## [WORK INSTRUCTIONS]
Search the entries below for "computer", and copy each line where it appears.

↓↓↓

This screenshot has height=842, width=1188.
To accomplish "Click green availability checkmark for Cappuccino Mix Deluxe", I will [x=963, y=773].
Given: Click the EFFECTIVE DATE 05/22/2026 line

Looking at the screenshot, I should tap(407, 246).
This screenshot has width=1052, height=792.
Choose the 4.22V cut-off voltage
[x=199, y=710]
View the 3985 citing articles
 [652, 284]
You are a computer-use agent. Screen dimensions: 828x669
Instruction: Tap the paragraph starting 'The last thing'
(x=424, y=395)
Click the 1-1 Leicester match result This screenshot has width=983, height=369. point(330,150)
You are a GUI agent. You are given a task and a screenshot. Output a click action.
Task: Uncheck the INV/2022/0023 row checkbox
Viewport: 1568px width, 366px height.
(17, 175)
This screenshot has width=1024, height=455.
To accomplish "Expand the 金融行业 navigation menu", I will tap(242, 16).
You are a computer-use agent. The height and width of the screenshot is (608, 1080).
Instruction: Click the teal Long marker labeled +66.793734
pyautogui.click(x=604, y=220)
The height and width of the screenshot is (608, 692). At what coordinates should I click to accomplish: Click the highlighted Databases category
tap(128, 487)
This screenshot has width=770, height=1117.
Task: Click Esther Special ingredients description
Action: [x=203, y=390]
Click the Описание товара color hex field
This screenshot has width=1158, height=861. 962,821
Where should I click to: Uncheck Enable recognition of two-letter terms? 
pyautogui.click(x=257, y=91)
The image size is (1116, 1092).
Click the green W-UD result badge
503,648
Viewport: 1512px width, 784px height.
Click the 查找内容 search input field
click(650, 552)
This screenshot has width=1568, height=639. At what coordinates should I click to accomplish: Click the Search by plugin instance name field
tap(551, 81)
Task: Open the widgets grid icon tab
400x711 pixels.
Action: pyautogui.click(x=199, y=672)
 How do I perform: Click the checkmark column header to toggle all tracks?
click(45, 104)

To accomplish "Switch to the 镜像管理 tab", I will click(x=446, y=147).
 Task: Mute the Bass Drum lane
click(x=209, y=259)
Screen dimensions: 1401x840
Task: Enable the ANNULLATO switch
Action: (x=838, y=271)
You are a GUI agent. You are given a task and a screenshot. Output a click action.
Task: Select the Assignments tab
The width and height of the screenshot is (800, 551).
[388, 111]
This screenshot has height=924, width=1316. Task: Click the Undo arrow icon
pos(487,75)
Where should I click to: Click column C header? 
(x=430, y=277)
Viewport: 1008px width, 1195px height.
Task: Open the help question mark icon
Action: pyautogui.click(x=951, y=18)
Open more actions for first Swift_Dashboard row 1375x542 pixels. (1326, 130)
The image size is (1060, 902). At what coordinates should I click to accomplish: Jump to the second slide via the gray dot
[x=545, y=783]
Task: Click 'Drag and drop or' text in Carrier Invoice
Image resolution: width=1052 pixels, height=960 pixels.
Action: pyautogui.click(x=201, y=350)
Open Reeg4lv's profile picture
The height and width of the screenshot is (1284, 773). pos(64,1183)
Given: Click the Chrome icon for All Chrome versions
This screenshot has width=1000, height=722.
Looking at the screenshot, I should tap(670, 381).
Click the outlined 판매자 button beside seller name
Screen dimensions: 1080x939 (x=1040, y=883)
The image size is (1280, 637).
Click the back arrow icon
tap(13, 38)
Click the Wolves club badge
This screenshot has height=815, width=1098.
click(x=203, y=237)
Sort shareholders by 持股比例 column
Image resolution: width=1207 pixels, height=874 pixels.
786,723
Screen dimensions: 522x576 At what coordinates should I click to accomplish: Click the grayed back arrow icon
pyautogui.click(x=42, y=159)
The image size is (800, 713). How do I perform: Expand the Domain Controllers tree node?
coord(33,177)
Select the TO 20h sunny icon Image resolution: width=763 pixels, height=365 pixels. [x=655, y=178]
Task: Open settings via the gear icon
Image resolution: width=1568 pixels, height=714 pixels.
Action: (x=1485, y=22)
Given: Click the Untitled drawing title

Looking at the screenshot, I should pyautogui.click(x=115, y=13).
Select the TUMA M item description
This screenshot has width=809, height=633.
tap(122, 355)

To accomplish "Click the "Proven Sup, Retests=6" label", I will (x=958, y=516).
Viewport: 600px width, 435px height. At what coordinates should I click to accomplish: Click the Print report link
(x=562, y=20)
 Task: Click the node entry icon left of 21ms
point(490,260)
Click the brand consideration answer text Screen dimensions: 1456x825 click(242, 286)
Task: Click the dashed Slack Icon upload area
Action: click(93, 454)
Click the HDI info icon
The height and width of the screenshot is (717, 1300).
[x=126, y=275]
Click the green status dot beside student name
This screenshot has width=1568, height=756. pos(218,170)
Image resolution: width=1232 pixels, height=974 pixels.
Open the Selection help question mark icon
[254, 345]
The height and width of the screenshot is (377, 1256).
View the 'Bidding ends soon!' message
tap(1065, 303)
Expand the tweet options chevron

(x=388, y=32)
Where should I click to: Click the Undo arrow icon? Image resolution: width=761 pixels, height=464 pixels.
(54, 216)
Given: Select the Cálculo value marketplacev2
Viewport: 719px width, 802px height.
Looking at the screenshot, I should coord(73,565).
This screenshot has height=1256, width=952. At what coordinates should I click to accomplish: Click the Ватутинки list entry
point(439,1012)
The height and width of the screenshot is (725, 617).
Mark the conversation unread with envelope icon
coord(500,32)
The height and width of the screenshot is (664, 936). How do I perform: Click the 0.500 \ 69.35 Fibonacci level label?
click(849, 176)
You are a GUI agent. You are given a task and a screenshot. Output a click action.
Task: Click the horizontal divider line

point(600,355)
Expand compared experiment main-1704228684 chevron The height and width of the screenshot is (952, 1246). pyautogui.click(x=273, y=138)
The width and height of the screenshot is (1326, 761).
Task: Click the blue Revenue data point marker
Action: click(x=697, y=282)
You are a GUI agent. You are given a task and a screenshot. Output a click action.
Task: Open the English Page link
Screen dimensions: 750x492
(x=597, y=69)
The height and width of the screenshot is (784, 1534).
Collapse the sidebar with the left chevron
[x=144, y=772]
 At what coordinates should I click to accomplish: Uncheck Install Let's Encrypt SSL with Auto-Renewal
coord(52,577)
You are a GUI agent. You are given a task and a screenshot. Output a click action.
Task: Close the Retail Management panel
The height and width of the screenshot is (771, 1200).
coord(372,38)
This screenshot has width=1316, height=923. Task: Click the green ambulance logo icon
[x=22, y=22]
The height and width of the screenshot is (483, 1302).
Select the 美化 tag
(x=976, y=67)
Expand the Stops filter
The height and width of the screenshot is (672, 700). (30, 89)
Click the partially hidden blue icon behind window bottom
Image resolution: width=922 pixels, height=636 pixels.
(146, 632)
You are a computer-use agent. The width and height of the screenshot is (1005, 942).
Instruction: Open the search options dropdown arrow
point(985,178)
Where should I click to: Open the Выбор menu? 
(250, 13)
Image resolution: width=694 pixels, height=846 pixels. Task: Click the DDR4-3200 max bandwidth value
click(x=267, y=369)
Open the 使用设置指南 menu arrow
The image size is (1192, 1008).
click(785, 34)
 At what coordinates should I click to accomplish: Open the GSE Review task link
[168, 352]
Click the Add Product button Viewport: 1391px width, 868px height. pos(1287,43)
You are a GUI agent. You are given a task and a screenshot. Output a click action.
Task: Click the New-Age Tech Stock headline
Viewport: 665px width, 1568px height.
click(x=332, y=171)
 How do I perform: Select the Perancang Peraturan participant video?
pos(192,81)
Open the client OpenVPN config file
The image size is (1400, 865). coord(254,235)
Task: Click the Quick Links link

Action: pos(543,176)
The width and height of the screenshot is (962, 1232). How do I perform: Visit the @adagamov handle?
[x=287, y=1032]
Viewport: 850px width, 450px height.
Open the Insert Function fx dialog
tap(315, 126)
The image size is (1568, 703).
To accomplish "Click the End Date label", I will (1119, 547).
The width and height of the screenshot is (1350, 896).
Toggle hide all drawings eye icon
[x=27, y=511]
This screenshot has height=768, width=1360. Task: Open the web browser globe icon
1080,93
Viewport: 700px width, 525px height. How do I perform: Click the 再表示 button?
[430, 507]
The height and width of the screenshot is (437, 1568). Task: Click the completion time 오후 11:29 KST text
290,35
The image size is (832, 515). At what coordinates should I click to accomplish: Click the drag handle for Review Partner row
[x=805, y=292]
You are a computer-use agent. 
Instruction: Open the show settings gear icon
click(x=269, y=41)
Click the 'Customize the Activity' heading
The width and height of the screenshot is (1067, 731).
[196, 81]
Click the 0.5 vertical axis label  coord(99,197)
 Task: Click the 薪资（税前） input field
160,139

↑↑↑

## [TASK ANSWER]
You are a computer-use agent. Screen dimensions: 828x669
You are a computer-use agent. The height and width of the screenshot is (608, 1080).
You are a computer-use agent. The width and height of the screenshot is (1005, 942).
You are a computer-use agent. 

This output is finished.